Lolley: Seniors Need Home Health Access More Than Ever
Wednesday, July 1, 2020
HCAF's Executive Director Bobby Lolley, RN, penned an op-ed in the Orlando Sentinel about the critical importance of access to home health now more than ever for Florida's senior population. Below is the full text of the op-ed.
Seniors Need Home Health Access More Than Ever
By Bobby Lolley, Guest Columnist
While the Sunshine State has been a haven for seniors to live out their golden years, the COVID-19 national health emergency is creating unprecedented challenges for Florida’s growing population of seniors — and the health-care professionals who serve them.
According to the Centers for Disease Control and Prevention (CDC), roughly 80 percent of COVID-19 deaths in the United States have been in adults 65 years old and older, while three-quarters of patients hospitalized with the novel coronavirus are over age 50, as of June 25.
Older Americans living with serious chronic conditions such as diabetes, cardiovascular disease, and respiratory illness are even more vulnerable to COVID-19. Needless to say, too many seniors have lost their lives to this virus, a tragic development whose effects will be felt for years to come.
In a state accustomed to responding to hurricanes and major natural disasters, home health is uniquely prepared to help seniors stay healthy and out of the hospital during this challenging time. Allowing seniors to access health care at home is a convenient way to ensure they get the care they need while maintaining social distancing and maximizing patient safety.
Moreover, as front-line providers, home health-care workers have been crucial for identifying patients who are symptomatic for the virus, checking in on patients and their caregivers, and providing specialized treatments according to each senior’s unique needs.
Some hospital systems and home health providers have formed unique partnerships to respond to the COVID-19 emergency. When it became clear that emergency departments could be overwhelmed, one hospital system in Jacksonville reached out to a handful of home health agencies to create a diversion strategy where patients could be assessed by home health providers who would determine whether or not hospitalization was needed — a perfect example of partnerships that can make a huge difference.
Going forward, as Florida and states across the country begin reopening, federal support will be needed to ensure seniors can continue accessing the care they need in the home setting. Indeed, under current policy, far too many obstacles remain that prevent seniors from fully unlocking the benefits of these vital services amidst this unprecedented pandemic.

::::

- [LIST OF TASKS]
• a. Copy the passage of the home health op-ed from "According to the" up to and including "years to come.".
• b. In the home health op-ed, why did a hospital system in Jacksonville reach out to home health agencies?
• c. Go on with the op-ed on seniors' home health access, picking up after its final sentence.

::::

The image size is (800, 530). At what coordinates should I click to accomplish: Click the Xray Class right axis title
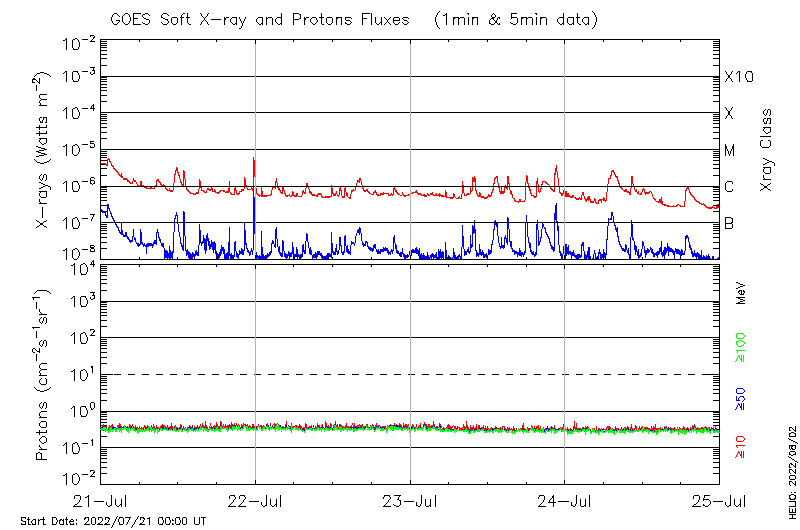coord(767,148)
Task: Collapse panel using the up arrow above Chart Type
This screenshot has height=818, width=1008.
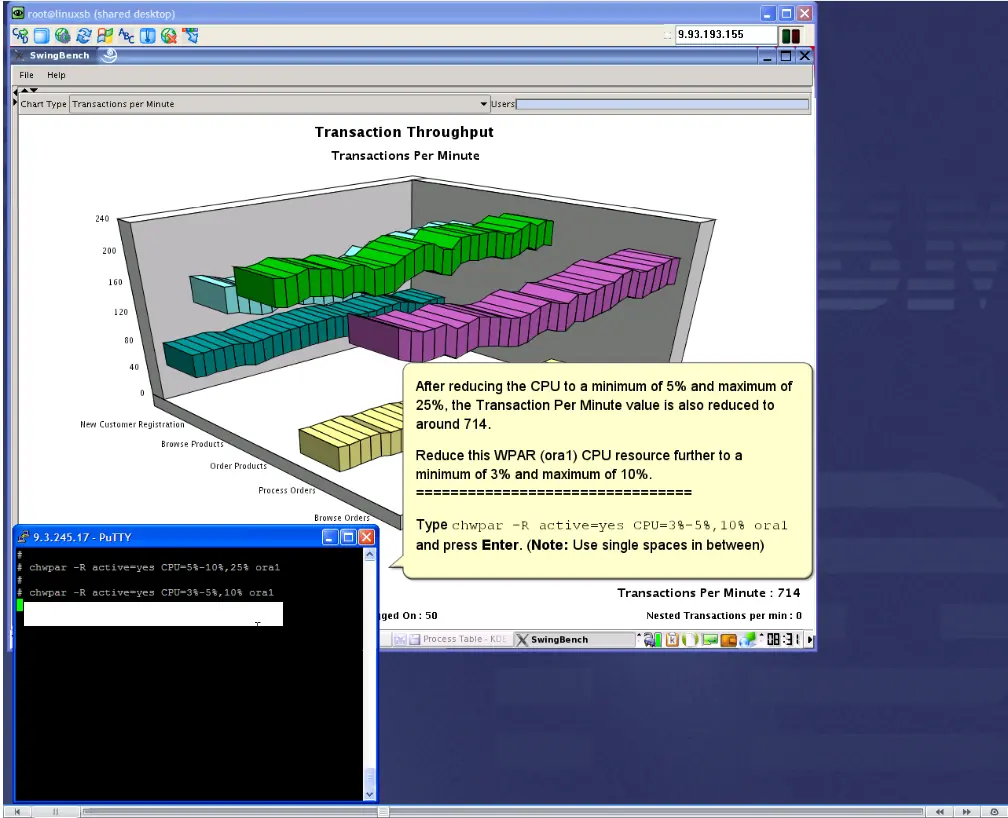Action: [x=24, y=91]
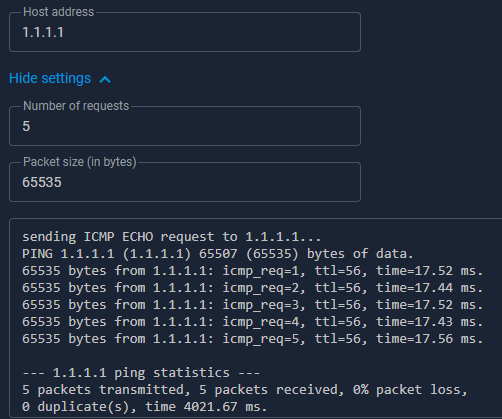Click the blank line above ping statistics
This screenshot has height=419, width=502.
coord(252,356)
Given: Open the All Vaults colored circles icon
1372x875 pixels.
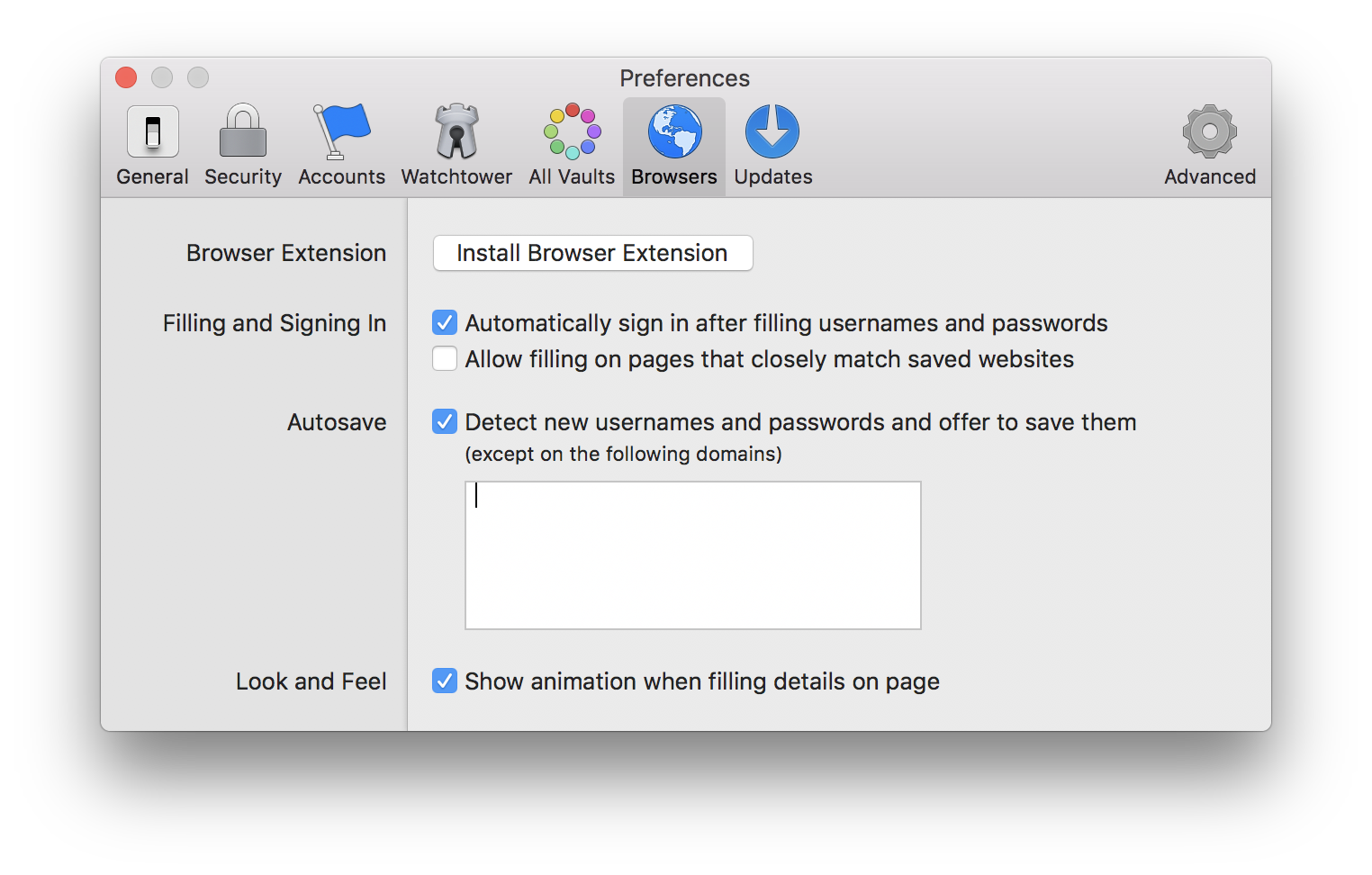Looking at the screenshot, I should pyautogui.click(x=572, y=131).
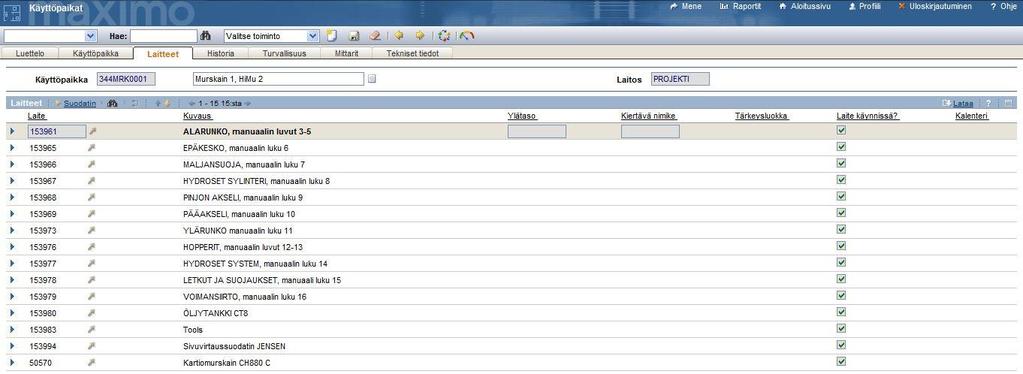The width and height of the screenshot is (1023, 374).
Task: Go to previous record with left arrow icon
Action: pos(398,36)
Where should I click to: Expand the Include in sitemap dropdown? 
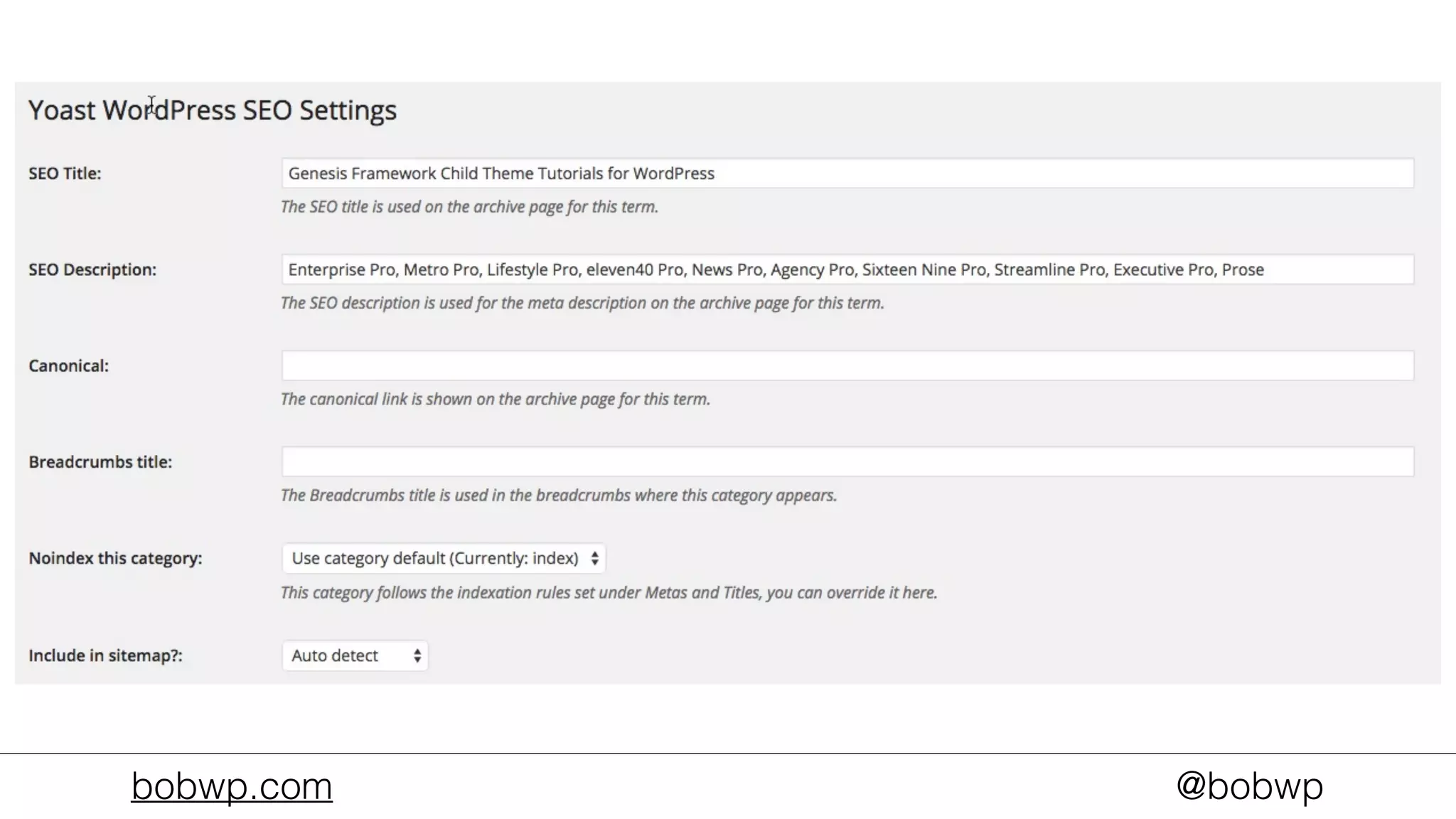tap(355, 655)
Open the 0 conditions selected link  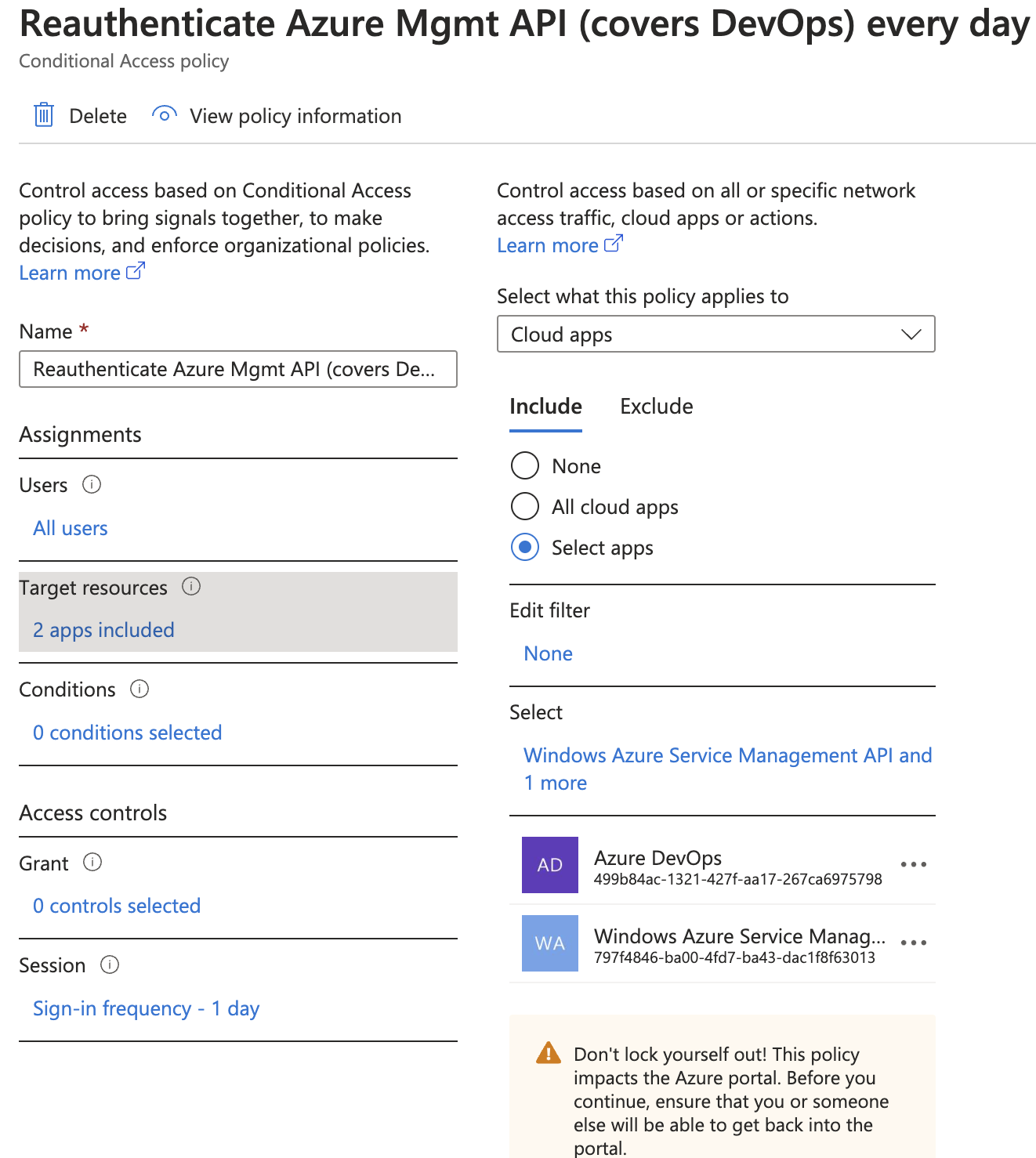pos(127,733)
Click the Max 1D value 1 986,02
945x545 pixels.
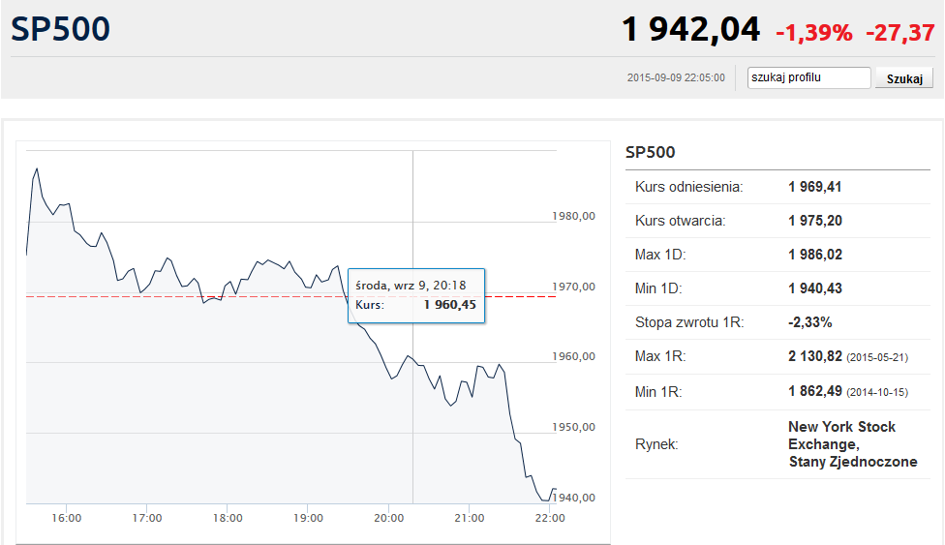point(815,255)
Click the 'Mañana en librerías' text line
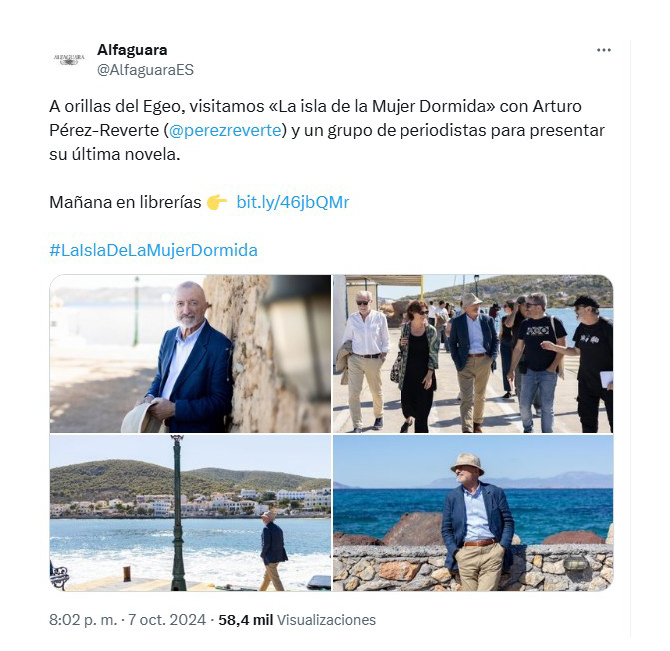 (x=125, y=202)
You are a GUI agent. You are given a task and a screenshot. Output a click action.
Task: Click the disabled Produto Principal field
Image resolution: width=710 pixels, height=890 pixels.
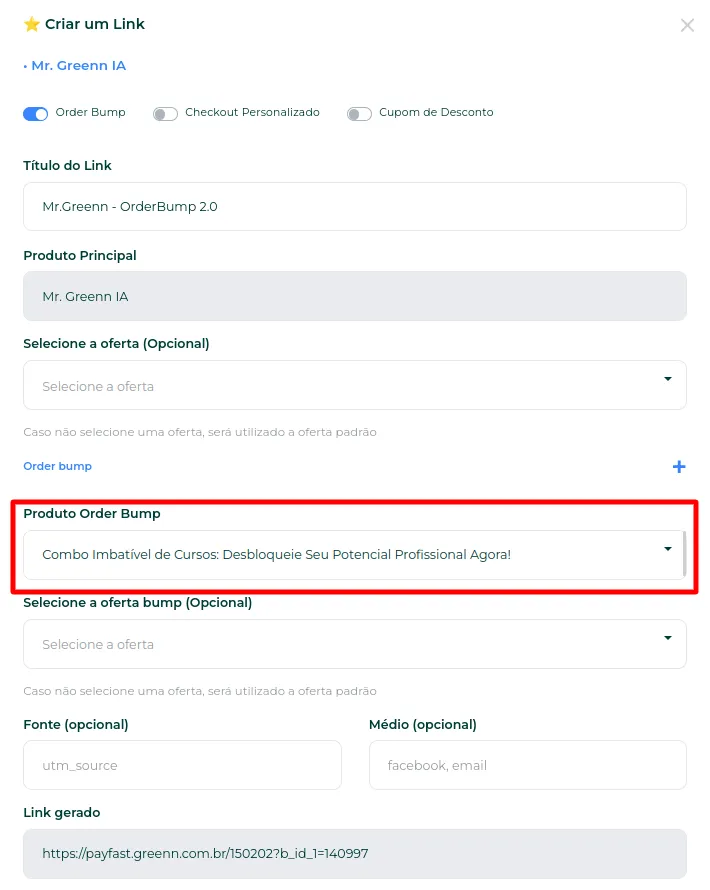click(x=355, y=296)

::::

- [RESPONSES TO THE EXERCISE]
• a.
According to the Centers for Disease Control and Prevention (CDC), roughly 80 percent of COVID-19 deaths in the United States have been in adults 65 years old and older, while three-quarters of patients hospitalized with the novel coronavirus are over age 50, as of June 25.
Older Americans living with serious chronic conditions such as diabetes, cardiovascular disease, and respiratory illness are even more vulnerable to COVID-19. Needless to say, too many seniors have lost their lives to this virus, a tragic development whose effects will be felt for years to come.

• b. It became clear that emergency departments could be overwhelmed. The hospital system therefore set up a diversion strategy with a handful of home health agencies, in which home health providers assessed patients and determined whether hospitalization was needed.

• c.
Locally, home health providers would love to partner more effectively with long-term care and assisted-living facilities, where a disproportionate number of seniors have been impacted by the coronavirus. Currently, direct-care workers —who are trained to safely provide services like wound care, therapy, and help with daily living activities such as eating and bathing — are too often shut out of long-term care settings during the pandemic. While facilities are right to limit access in order to stop potential virus transmission, home health care professionals should be treated as clinical partners, not as mere vendors.
Anecdotal reports show that these measures are instead having the opposite effect. In one chain of facilities that stopped allowing home health nurses and therapists to care for patients, there was a frightening increase in senior falls. Once they realized this problem, the facility once again invited physical therapists in to treat residents — a win-win partnership. Florida’s seniors would be better served by more facilities understanding what home health is able to do to assist patients.
From Washington, D.C., there is much more that can be done to support the delivery of home health during COVID-19. Additional funding to home health through increased allocations to the Provider Relief Funds would help stabilize home health agencies and prevent widespread agency fiscal instability and staff layoffs while protecting patient access to care.
Further, home health nurses and clinicians should have more flexible use of technology, like telephones and telehealth units, to monitor existing patients who are fearful of allowing others into their homes. If Medicare would consider telephonic visits a part of the care plan, it would allow enable home health providers to reach more patients during the COVID-19 crisis.
In the midst of the greatest public health emergency in a century, these challenges create a double whammy for our communities. At a time when we should all be working closely together to further streamline care; steps must be taken to better enable the delivery of home health.
To make sure all of our seniors get the support they need to stay healthy, institutional facilities and policymakers must recognize the value that home health brings and make it easier for skilled professionals to serve America’s Medicare beneficiaries.
Bobby Lolley is Executive Director of the Home Care Association of Florida.